The historic Zig Zag Railway in the NSW town of Lithgow is on the cusp of reopening to passengers, after undergoing extensive restoration works and the granting of vital accreditation imminent.
Zig Zag Railway CEO Lee Wiggins said the rebirth of the Railway wouldn’t have been possible without the team of hard working volunteers – along with the support of the local community and all levels of Government.
“Zig Zag Railway is a national icon and holds a special place not only in the hearts of Lithgow residents, but also for the many people who have travelled on this historic railway over nearly half a century,” said Mr Wiggins.
“Many people have a memory of visiting the railway when they were a child, or have taken their own children or grandchildren on it,” he said. “Many families can trace their heritage to workers who laid the original railway in the 1860’s. It’s an exciting time for all of us.”
“The sights, sounds and smells of an old steam locomotive chugging over sandstone viaducts is an unforgettable experience.”
The Railway first opened in the 1860s as the first rail link between Sydney and Western NSW, but closed in 1910 following a deviation of the main line to by-pass the inefficient ‘zig zag’. It was resurrected in the 1970s by volunteers who banded together to create the not-for-profit Zig Zag Railway Co-Op before closing in 2012.
Despite setbacks, including a horror run with bushfires in 2013 and 2019, coupled with floods, vandalism and recent storm damage, volunteers have been working tirelessly to return the railway to passenger services by restoring locomotives, carriages and kilometres of track. It’s now full steam ahead for Australia’s most iconic tourist railway to get back on track.
Zig Zag Railway volunteer and professional train driver Garth Schwartz first became involved with the Railway as a young boy and is expecting the reopening to attract overwhelming interest.
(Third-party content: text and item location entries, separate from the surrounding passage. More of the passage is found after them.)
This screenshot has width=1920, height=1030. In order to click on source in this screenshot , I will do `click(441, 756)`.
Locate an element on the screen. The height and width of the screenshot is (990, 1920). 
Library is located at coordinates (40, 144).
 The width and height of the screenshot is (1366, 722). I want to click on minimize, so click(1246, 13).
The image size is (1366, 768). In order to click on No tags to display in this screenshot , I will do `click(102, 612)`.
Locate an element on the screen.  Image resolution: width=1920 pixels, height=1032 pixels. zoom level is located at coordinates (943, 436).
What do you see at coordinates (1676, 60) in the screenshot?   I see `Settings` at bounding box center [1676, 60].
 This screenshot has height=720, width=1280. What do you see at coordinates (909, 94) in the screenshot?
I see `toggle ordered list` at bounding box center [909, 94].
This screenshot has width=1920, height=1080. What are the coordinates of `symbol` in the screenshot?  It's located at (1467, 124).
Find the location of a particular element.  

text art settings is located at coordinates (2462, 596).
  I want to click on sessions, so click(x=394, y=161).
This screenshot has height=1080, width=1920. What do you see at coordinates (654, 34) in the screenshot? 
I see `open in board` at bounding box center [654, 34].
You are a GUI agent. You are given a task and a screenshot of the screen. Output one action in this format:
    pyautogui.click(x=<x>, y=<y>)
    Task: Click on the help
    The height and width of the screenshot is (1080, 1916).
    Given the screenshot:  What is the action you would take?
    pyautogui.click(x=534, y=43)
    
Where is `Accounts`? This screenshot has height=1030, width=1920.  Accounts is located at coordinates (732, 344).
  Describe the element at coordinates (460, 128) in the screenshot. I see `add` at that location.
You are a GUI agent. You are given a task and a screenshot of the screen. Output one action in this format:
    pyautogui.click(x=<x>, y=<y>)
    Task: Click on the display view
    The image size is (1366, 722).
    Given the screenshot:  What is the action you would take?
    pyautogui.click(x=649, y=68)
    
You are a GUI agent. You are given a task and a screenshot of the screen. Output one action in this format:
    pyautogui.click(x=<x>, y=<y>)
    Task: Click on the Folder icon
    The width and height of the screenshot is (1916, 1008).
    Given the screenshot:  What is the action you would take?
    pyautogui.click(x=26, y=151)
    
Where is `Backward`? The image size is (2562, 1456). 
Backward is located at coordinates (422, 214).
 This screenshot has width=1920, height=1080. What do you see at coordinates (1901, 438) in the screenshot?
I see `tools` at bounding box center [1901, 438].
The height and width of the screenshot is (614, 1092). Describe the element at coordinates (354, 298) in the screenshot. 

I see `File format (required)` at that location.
“I am sure we will get train and history enthusiasts, tourists and those who just want to enjoy the locomotive meandering through the mountains as they take in this remarkable landscape,” said Mr Schwartz.
“The line climbs the western flank of the Blue Mountains, using zig zags to gain height before reaching the highest point of railway in the region.”
“It takes about 90 minutes to traverse the seven-and-a-half kilometre track, traveling through tunnels and over the viaducts with two stops along the way.”
“Passengers will get to see first-hand how locomotives used to operate during Australia’s steam train era, as a volunteer fireman shovels coal into the train’s red-hot firebox,” he added.
“The railway is a tourism gem, with visitors taking in the vast scenery and surrounds of the Blue Mountains making it not only a domestic attraction but a huge drawcard for international visitors as well,” said CEO Lee Wiggins.
“It’s been the most frequently-asked question from people in the area – when will the Zig Zag reopen? We’re thrilled to finally be able to give visitors and locals alike a clear answer,” he said.
The Zig Zag Railway is staffed by dozens of active volunteers who have all received extensive professional training as part of the Railway’s completely revamped safety management system – an industry best-practice model that will see the Zig Zag return as one of the safest railways of its type in the world.
Initially, the Zig Zag Railway will operate every second weekend with three trips each Saturday and Sunday.